Monte Bianco: collasso in quota, 250 mila metri cubi di ghiaccio incombono sulla val Ferret

Un distacco anomalo si è verificato nelle ultime ore sul ghiacciaio di Planpincieux, sul versante italiano delle Grandes Jorasses nel gruppo del Monte Bianco. I sensori posizionati dalla Fondazione Montagna sicura sulla seraccata terminale hanno registrato un’accelerazione del movimento, già in atto da diverso tempo, e che ora ha raggiunto la velocità di 50-60 centimetri al giorno. Il ghiacciaio non è nuovo a collassi anche notevoli e con conseguenze tragiche.

Pur non mettendo a rischio alcun centro abitato, il sindaco di Courmayeur Stefano Miserocch ha comunque disposto in via precauzionale, l’evacuazione di alcune baite in quota nella frazione Rochefort.

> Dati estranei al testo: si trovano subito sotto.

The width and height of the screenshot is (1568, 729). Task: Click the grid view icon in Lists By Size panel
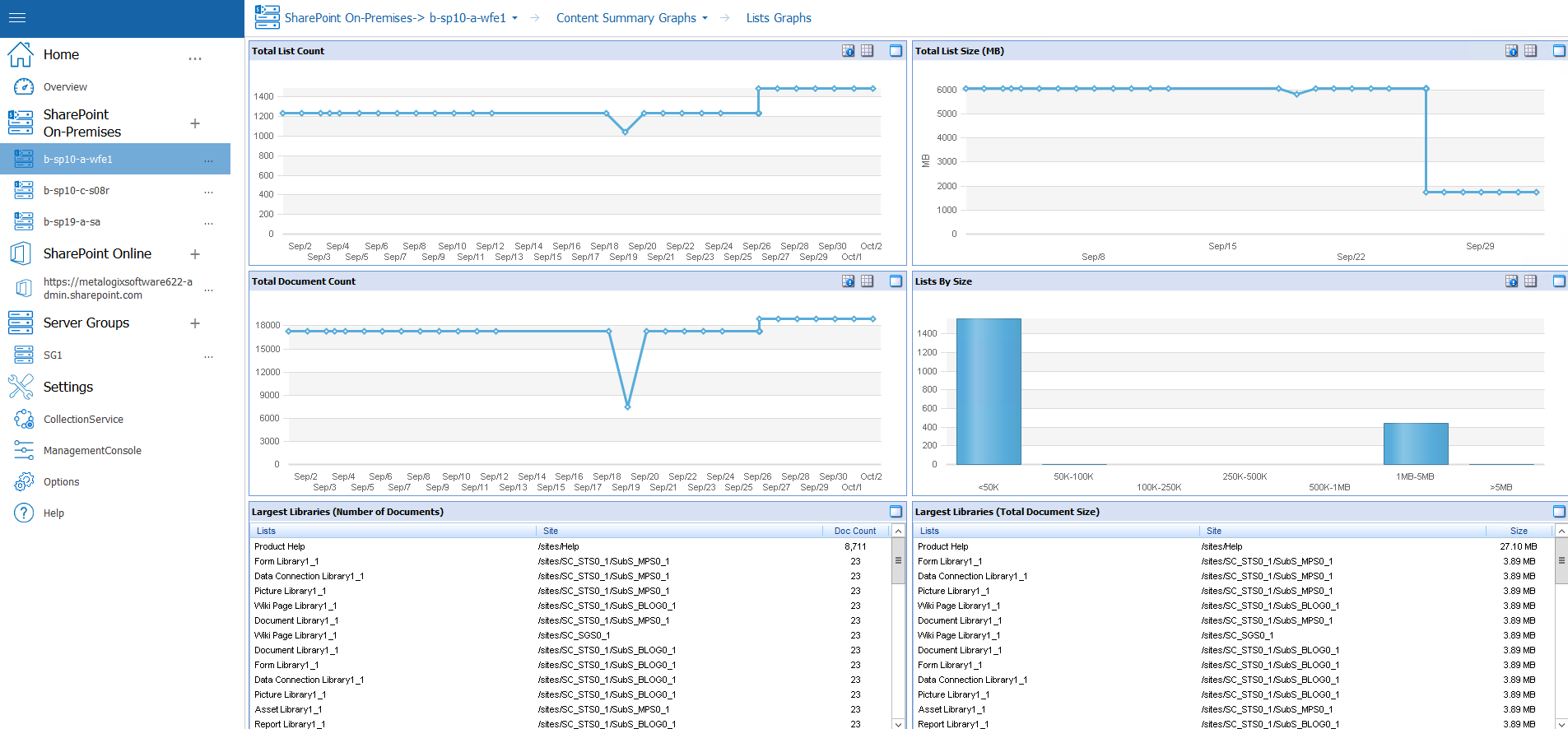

La massa glaciale che incombe sulla val Ferret e sulle due strade sottostanti (ora chiuse), ammonta a 250 mila metri cubi. Il livello elevato dello zero termico durato tutta l’estate e l’attuale sbalzo con rientro delle temperature sotto lo zero solo ad alta quota può avere innescato la frattura.

Nella stessa zona, un altro ghiacciaio, il Whymper, è sotto osservazione per un imminente cedimento del seracco terminale. Anche in questo caso il sindaco ha emanato a inizio settembre un’ordinanza con cui ha disposto la chiusura precauzionale dei sentieri sottostanti.